If $$x=A\cos(\omega t)$$ then this represents holding the mass with the spring extended in the +x direction at t=0.  When you let go, the velocity is in the negative x direction.
This agrees with the calculated velocity you get by taking the derivative of the above expression:  $$v=-\omega A\sin(\omega t)$$
The second expression represents the mass passing through x = 0 at t=0 and moving in the +x direction (as time increases, x grows positive), which is what the calculated velocity tells you also:  $$v=\omega A\cos(\omega t)$$
A: Neither of those expressions are right.  If $x(t)=A\cos(\omega t)$, then $v(t) = -A\omega \sin(\omega t)$.  You wrote
$$v(t) = -\omega \sqrt{A^2-x^2}=-A\omega \big|\sin(\omega t)\big|$$
If we write $x(t) = A\cos(\omega t - \delta)$, then your two examples correspond to $\delta = 0$ and $\delta = \pi/2$.  In the general case,
$$v(t) = -A\omega \sin(\omega t- \delta)= A\omega \cos(\omega t - \delta -\pi/2)$$
so we see that in general, the velocity function is related to the position function by a $\pi/2$ phase shift and scaling by $\omega$.

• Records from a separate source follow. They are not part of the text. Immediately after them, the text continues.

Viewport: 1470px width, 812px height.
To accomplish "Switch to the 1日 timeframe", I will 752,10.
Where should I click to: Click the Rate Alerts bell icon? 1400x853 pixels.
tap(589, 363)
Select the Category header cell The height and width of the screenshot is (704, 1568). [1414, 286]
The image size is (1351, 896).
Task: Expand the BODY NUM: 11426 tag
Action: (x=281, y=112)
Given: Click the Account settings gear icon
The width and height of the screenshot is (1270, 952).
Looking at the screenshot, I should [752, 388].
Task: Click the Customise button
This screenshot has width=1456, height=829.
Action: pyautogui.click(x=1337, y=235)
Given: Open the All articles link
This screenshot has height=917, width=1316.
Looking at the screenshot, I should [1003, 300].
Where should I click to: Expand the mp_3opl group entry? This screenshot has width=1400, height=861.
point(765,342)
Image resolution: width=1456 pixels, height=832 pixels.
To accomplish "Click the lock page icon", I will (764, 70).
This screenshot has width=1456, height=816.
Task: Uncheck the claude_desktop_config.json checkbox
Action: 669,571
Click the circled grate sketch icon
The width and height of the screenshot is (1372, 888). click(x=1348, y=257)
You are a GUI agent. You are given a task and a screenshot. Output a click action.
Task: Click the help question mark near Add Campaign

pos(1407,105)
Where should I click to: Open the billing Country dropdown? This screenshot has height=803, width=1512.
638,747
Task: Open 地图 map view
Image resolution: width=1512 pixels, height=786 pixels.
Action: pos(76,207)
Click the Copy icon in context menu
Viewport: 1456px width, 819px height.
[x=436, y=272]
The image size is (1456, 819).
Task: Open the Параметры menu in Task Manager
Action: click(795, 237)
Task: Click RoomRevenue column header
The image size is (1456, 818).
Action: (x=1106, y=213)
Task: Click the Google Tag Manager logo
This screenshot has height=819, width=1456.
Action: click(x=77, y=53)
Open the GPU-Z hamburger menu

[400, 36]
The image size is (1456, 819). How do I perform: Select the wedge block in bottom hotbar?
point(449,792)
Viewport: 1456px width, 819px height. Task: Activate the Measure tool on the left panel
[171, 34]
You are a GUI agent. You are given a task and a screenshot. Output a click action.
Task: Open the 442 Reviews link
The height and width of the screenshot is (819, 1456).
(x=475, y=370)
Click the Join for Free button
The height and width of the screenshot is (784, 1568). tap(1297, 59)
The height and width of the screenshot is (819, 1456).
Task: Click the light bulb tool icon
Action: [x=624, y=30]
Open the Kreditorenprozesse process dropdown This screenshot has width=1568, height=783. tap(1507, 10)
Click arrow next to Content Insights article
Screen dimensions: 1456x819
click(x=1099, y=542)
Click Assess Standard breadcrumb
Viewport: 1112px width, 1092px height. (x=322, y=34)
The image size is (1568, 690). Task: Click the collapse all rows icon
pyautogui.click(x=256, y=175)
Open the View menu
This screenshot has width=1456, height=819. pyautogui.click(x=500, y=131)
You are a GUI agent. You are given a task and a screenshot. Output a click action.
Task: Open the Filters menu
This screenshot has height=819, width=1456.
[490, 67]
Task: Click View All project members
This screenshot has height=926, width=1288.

A: Both expressions are for speed and not velocity, so the sign is irrelevant.
The reason this is the case is because during the derivation, there will be a step like:
$$v = w\cos(wt) = w\sqrt{\cos^2(wt)}$$
As soon as you write $\cos\theta$ as $\sqrt{\cos^2\theta}$, you instantly lose its sign - this is the definition of the "modulus" function.
Therefore your expressions are equivalent.